◆ DONNÉES À TRAITER ◆

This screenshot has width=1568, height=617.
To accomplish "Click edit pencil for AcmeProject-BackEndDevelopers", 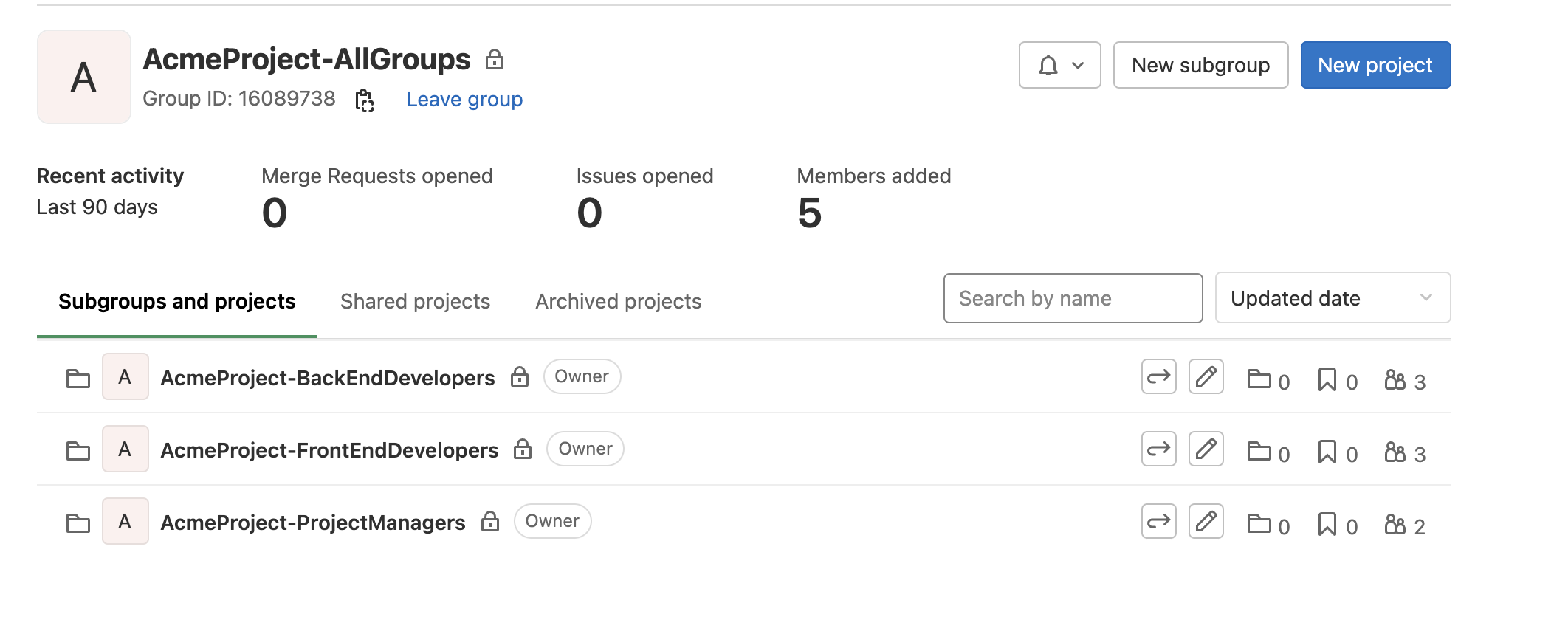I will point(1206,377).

==

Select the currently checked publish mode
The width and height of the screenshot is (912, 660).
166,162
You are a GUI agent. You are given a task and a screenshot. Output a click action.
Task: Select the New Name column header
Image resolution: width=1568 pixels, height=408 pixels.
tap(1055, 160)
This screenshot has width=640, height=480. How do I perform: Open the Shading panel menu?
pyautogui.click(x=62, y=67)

◆ CONSIGNE ◆
Dans le listing, renommez « Shading » en « Layers » et recopiez les lignes à partir de celle qui contient « Select the currently checked publish mode » jusqu'à celle qui contient « pyautogui.click(x=62, y=67) », toutes deux comprises. Ne modifiez rien d'autre.

◆ CORRIGÉ ◆
Select the currently checked publish mode
The width and height of the screenshot is (912, 660).
166,162
You are a GUI agent. You are given a task and a screenshot. Output a click action.
Task: Select the New Name column header
Image resolution: width=1568 pixels, height=408 pixels.
tap(1055, 160)
This screenshot has width=640, height=480. How do I perform: Open the Layers panel menu?
pyautogui.click(x=62, y=67)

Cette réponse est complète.